## Exercise aim:
Wherever pictures occur in the entries below, leave them out and retype the rest exactly.

## The data:
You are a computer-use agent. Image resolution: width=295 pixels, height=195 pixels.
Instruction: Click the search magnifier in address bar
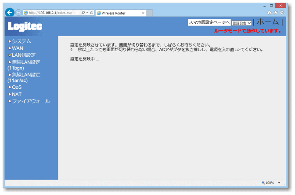(x=83, y=13)
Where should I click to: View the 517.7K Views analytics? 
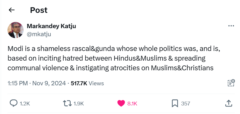click(x=87, y=83)
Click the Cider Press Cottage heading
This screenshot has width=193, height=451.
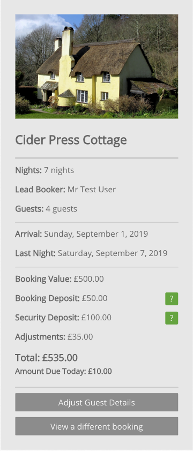pos(71,140)
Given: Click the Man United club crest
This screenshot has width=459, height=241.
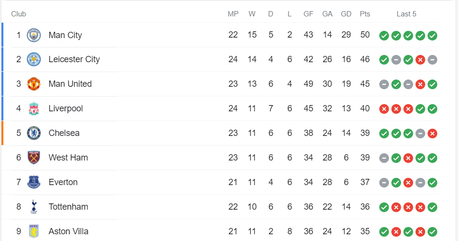Looking at the screenshot, I should (x=34, y=84).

## Solution:
You are a computer-use agent. Image resolution: width=295 pixels, height=195 pixels.
Instruction: Click the search magnifier in address bar
(x=83, y=13)
Where should I click to: View the 517.7K Views analytics? 
click(x=87, y=83)
Click the Cider Press Cottage heading
This screenshot has width=193, height=451.
pos(71,140)
Given: Click the Man United club crest
This screenshot has width=459, height=241.
Looking at the screenshot, I should (x=34, y=84).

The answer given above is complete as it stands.